A Google product manager has filed a lawsuit against the company for its confidentiality policies on the grounds they violate California labor laws.
The suit, filed today in California Superior Court in San Francisco, alleges that Google operates what amounts to an internal “spying program” on its own employees.
These policies are put in place to allegedly prevent the leaking of potentially damaging information to regulators or law enforcement. They in turn prohibit employees from speaking out about illegal activity within the company, even to its own lawyers, and encourage them to report other employees suspected of leaking information. Experts have obtained a copy of the complaint, linked below in full. “Google’s motto is ‘don’t be evil.’ Google’s illegal confidentiality agreements and policies fail this test,” the lawsuit reads.
One policy allegedly even prevents employees from writing a novel about working for a large Silicon Valley corporation — like, for instance, Dave Eggers’ dystopian novel, The Circle — without first getting final draft approval from Google. This lawsuit was filed by the same individual, known in the suit only as “John Doe,” who filed a complaint with the National Labor Relations Board earlier this year over many of the same confidentiality policies.

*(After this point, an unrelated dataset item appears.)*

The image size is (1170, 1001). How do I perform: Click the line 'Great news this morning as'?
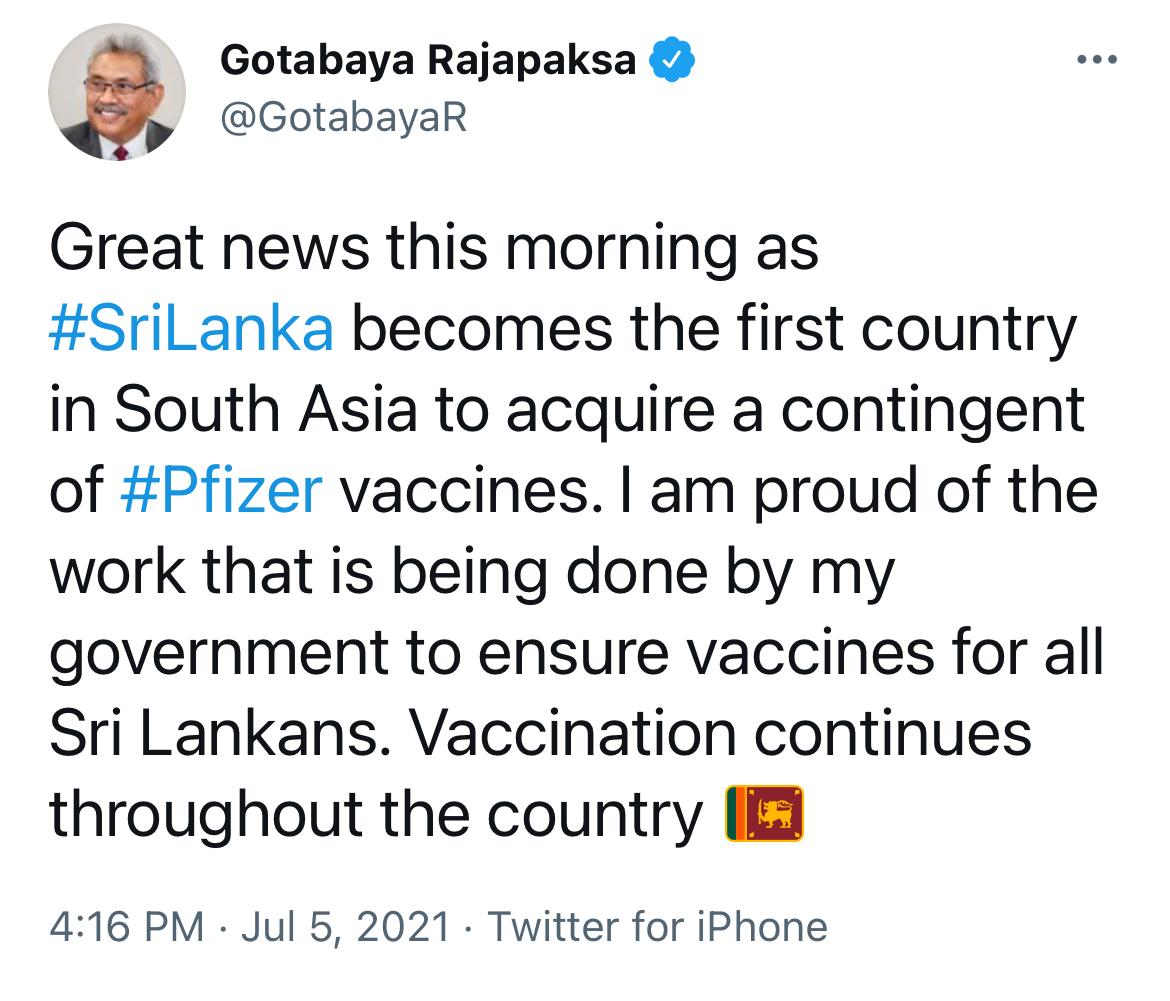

The goal of these confidentiality policies is both to prevent leaking to regulators and law enforcement and to stop employees from handing sensitive information to the press. The suit alleges a Google co-founder — it does not name either Larry Page or Sergey Brin — reiterated at a company all-hands meeting that anyone who leaks confidential info would be terminated. Google won’t let employees write a novel about working in Silicon Valley without final approval.
However, if Google is found guilty of violating California labor law, it could be fined up to $100 for each of the 12 alleged violations, multiplied by its more than 61,000 employees. That fine doubles to $200 per pay period per employee, up to an entire year, if any of the violations persisted past a single pay period. That means the maximum payout here could be as much as $3.8 billion, netting each Google employee around $14,600. The suit specifically calls out a Securities and Exchange Commission guideline that bans companies from preventing their employees from interacting with the agency about potential violations.

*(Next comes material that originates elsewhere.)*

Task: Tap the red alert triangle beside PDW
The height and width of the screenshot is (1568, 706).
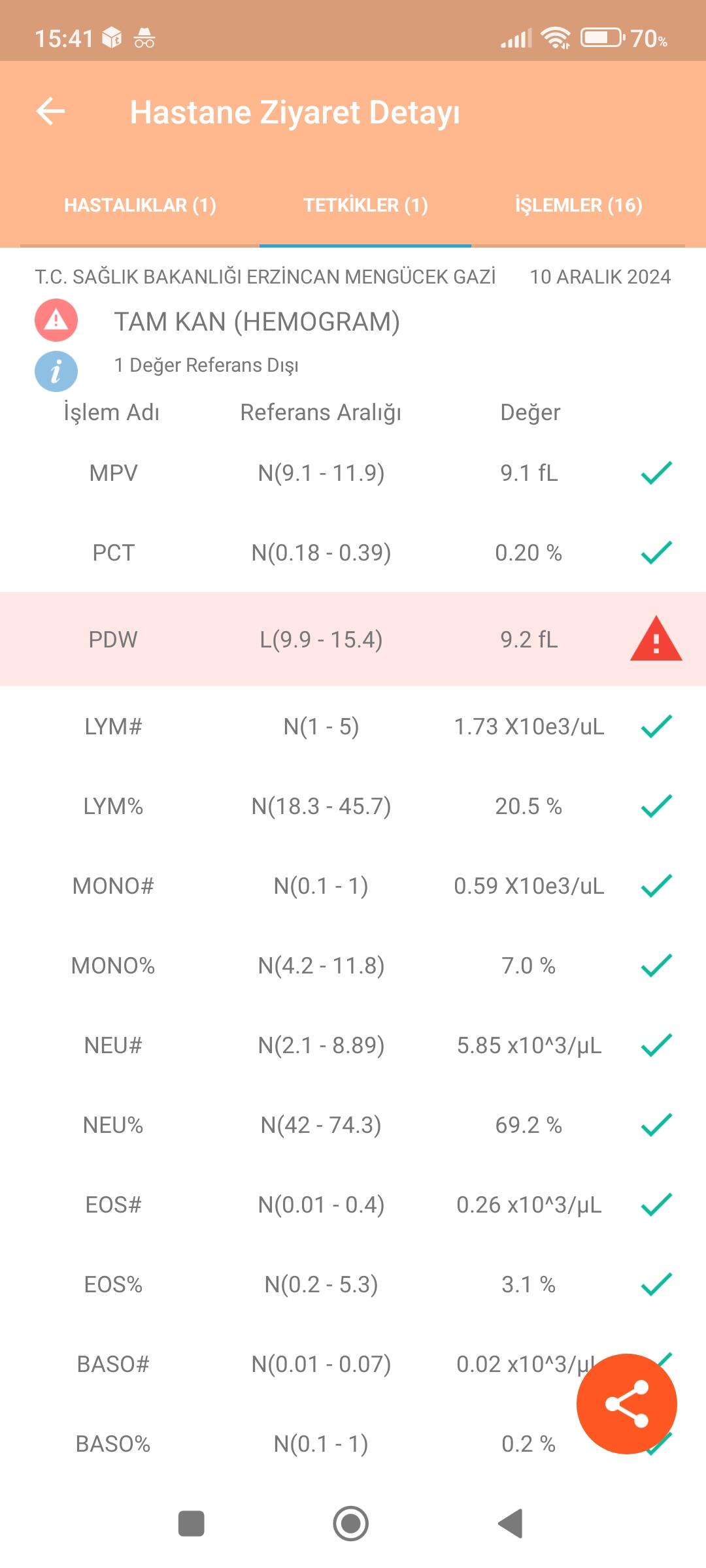Action: [656, 639]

The lawsuit says that Google’s Code of Conduct classifies confidential information as “everything at Google.” It also says the company operates a program called “Stop Leaks” that encourages employees to report suspicious behavior, which includes other employees asking detailed questions about projects or other work details. The suit alleges that Google “suppresses information” about potentially illegally products or regulatory-skirting practices by advising employees not to include emails signaling how the company may have broken the law or violated contract terms.